Defining a categorical scoring system#
This notebook explores how we translate a continuous system of risk values into an 11-step categorical scoring system.
import duckdb
import matplotlib.pyplot as plt
import numpy as np
from scipy import stats
duckdb.sql("""INSTALL SPATIAL; LOAD SPATIAL; INSTALL HTTPFS; LOAD HTTPFS""")
%%time
version = '1.1.0'
dataset_uri = f's3://us-west-2.opendata.source.coop/carbonplan/carbonplan-ocr/output/fire-risk/vector/production/v{version}/geoparquet/buildings.parquet/**/data_*.parquet'
df = duckdb.sql(f"""
SELECT rps_2011, rps_2047
FROM read_parquet('{dataset_uri}')
""").df()
df.head()
CPU times: user 3min 6s, sys: 14.7 s, total: 3min 21s
Wall time: 27.1 s
| rps_2011 | rps_2047 | |
|---|---|---|
| 0 | 0.015370 | 0.028080 |
| 1 | 0.012864 | 0.009054 |
| 2 | 0.018747 | 0.020551 |
| 3 | 0.020955 | 0.017822 |
| 4 | 0.018548 | 0.020756 |
The distribution of risk values in this dataset is skewed with a very long tail at higher levels of risk. This skewed distribution can make it hard to distinguish both differences among risk levels at both higher and lower levels of risk. We overcome this, we design a scoring system with bins whose relative prevalence of buildings descend monotonically with increasing risk scores. We design the bins like this so that we can distinguish among risk values across the highly heterogeneous domain where risk values span multiple orders of magnitude.
Our approach is inspired by the WRC’s increasingly fine percentile increments at higher levels of risk, as described in the supplemental materials for the Wildfire Risk to Communities project, specifically the WRC_V2_DataPercentiles.xlsx file found here. The WRC project uses “class breakpoints at 40th, 70th, 90th, and 95th percentile.” According to their documentation, that translates to breakpoints at the following values of RPS: 0.0188485, 0.0940430, 0.4081965, 0.7222983. However, they based their percentiles and breakpoints on pixels as opposed to buildings, so they are inappropriate for us to use out-of-the-box. Given our focus on buildings, we will design our bins according to the distribution of risk values for buildings.

Material
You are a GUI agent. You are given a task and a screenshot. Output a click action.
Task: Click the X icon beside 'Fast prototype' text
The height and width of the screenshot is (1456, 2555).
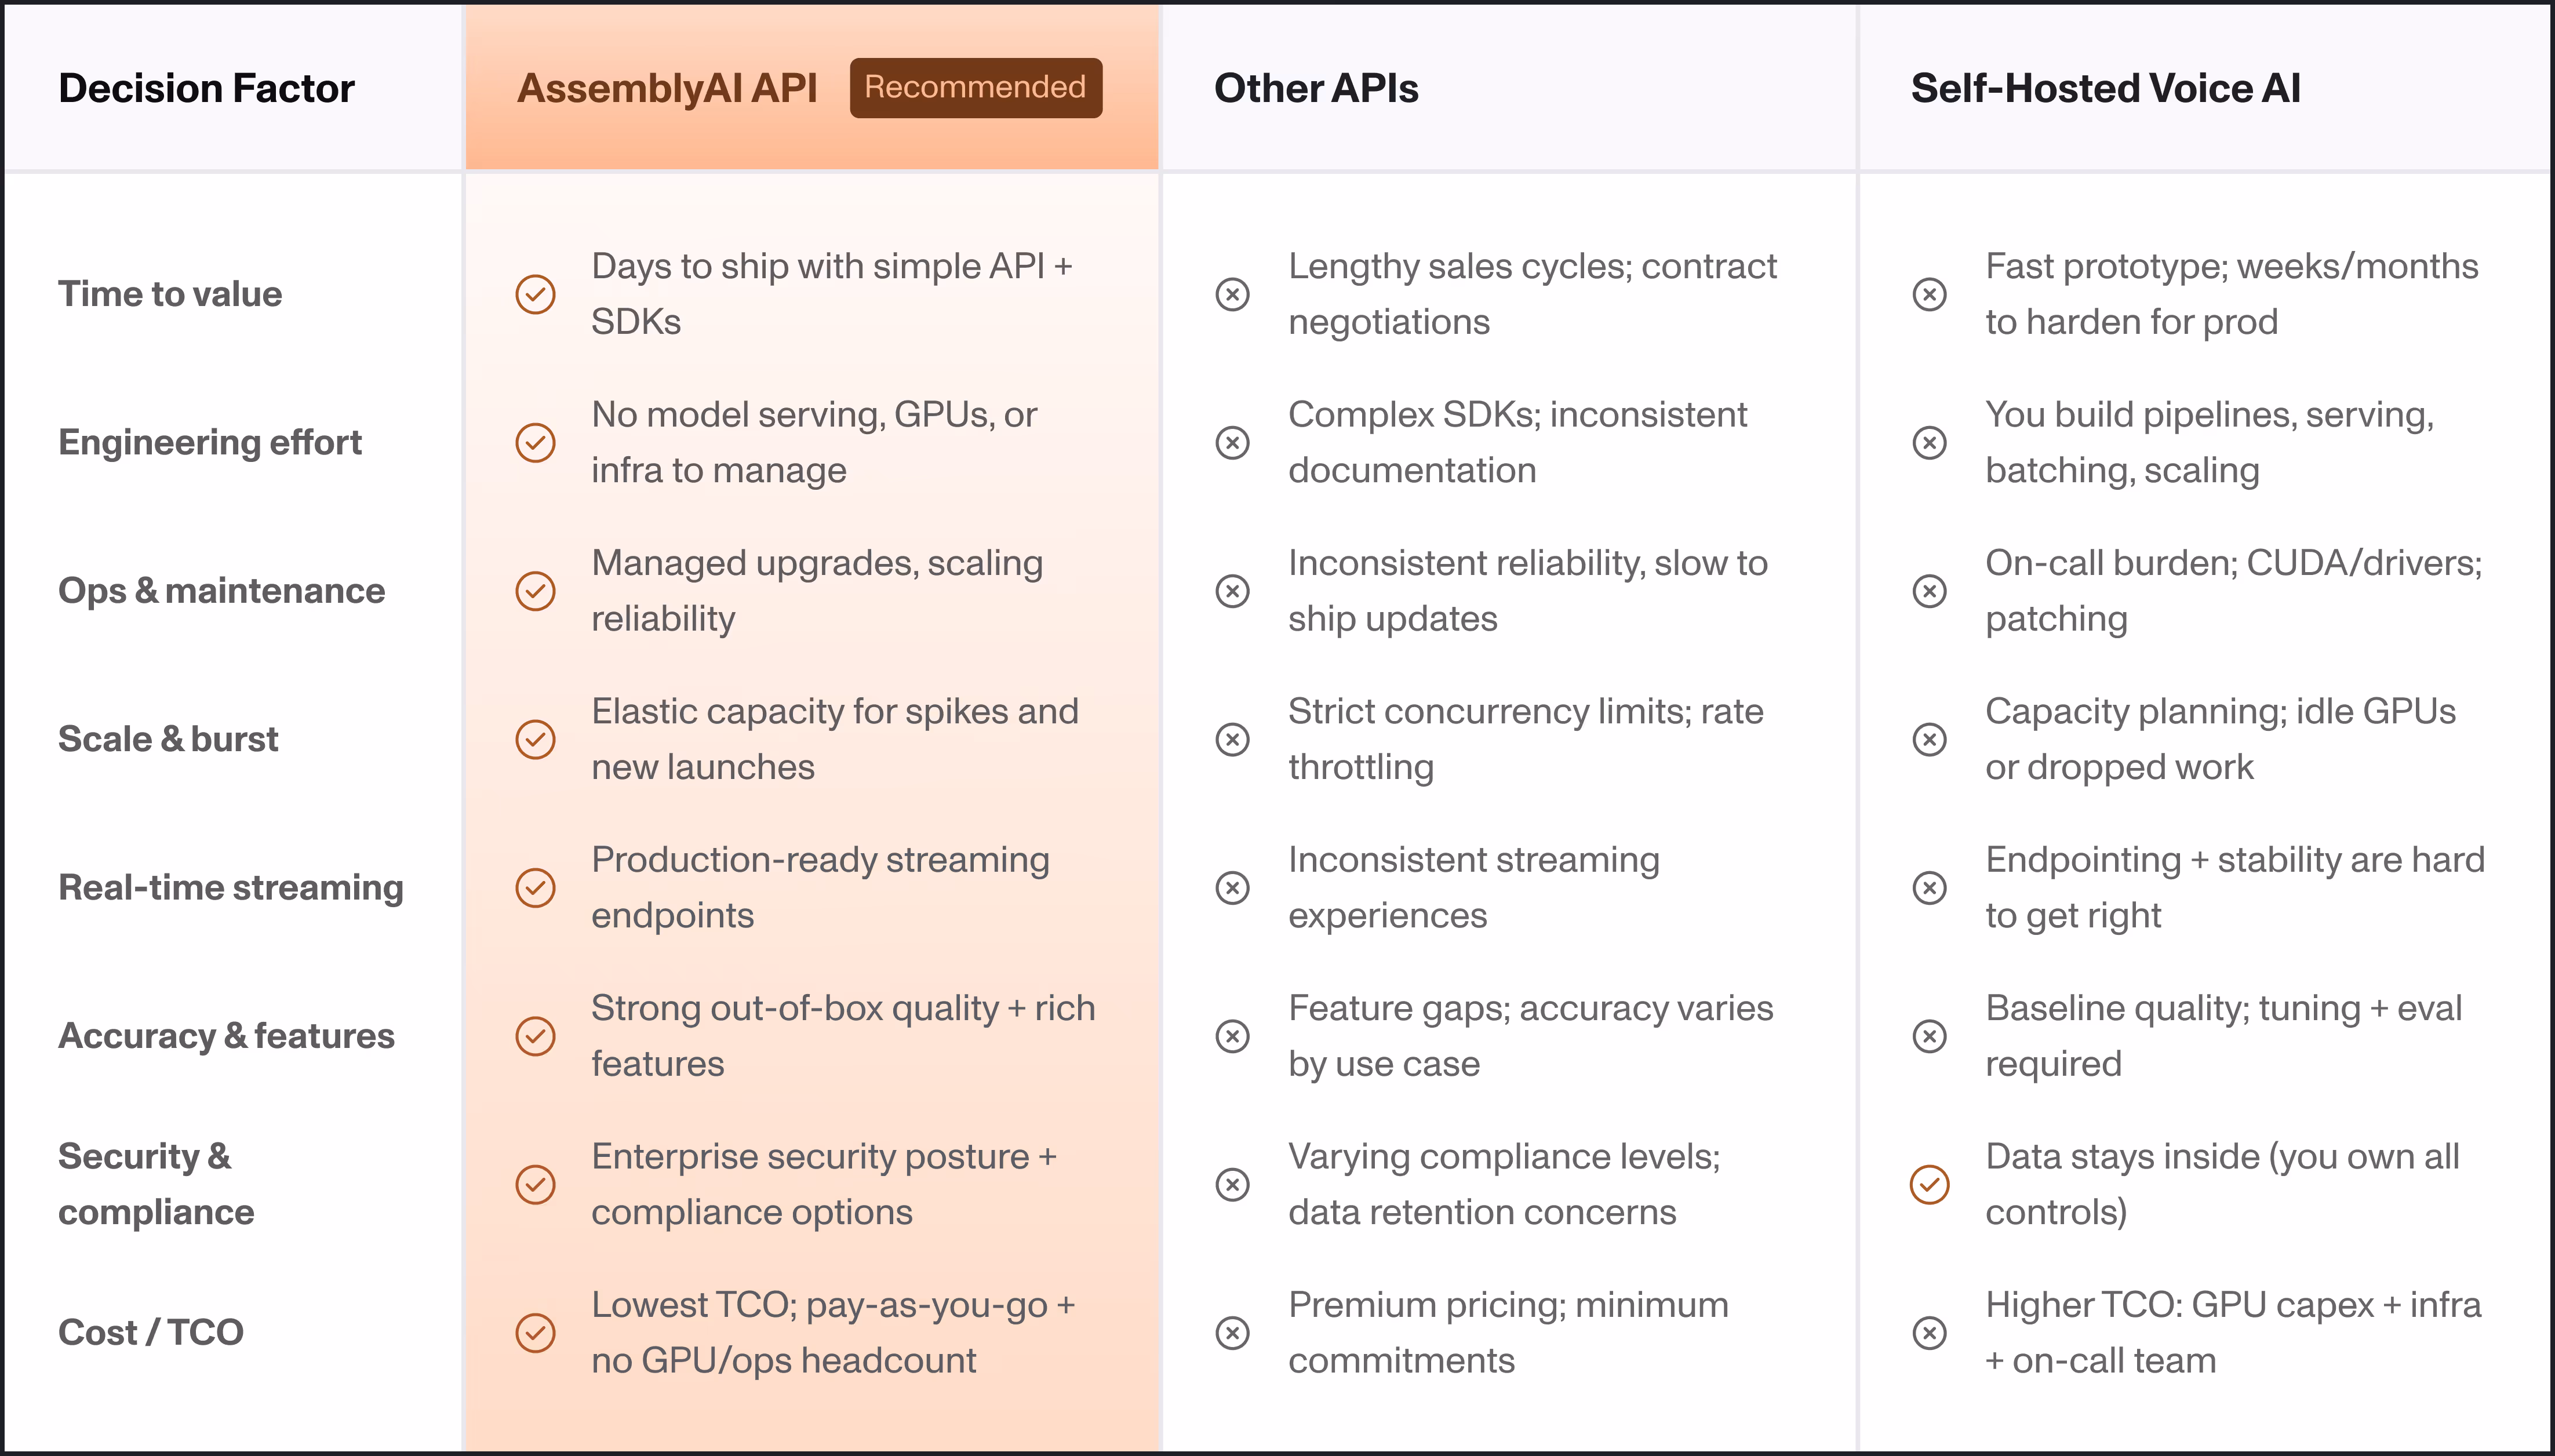(x=1929, y=294)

Request
Pick up the notebook on the categorical fire risk scoring system after its final sentence and continue it.

Solved problem
We began with drafting a set of round number percentile scale breakpoints which grow increasingly close together as they near 100: [75, 83, 88, 93, 96, 98, 99, 99.9, 99.99].
percentiles = np.array([75, 82.5, 88, 92.5, 96, 98, 99.5, 99.9, 99.99])
We then calculate the RPS value for each of these percentiles.
bins = np.percentile(df[['rps_2011']].values, percentiles)
bins = np.insert(bins, 0, 0, axis=0)
bins = np.insert(
bins, 1, 1e-64
) # insert a very small non-zero number to differentiate the smallest bin by zero and non-zero
bins = np.insert(bins, 11, 100, axis=0)
All of this is probably easier shown than explained. When we use the bins calculated above to assign risk scores to the buildings in our dataset, the distribution of risk scores looks like below:
values = df['rps_2011'].values
counts, edges = np.histogram(values, bins=bins)
x = np.arange(len(counts))
width = 0.8
fig, ax = plt.subplots(1, 1, figsize=(10, 4))
ax.bar(x, counts, width=width, align='edge', edgecolor='black')
labels = [f'{bins[i]:.3f}\nScore {j}' for i, j in enumerate(range(len(bins) - 1))]
ax.set_xticks(x, labels)
ax.set_xlabel('Value range')
ax.set_ylabel('Count')
ax.set_title('Counts of buildings in each score bin')
Text(0.5, 1.0, 'Counts of buildings in each score bin')
Let’s update the bin breakpoints to rounder numbers to support interpretability. Then, let’s confirm that the rounding update still preserves general pattern of higher risk scores being less prevalent.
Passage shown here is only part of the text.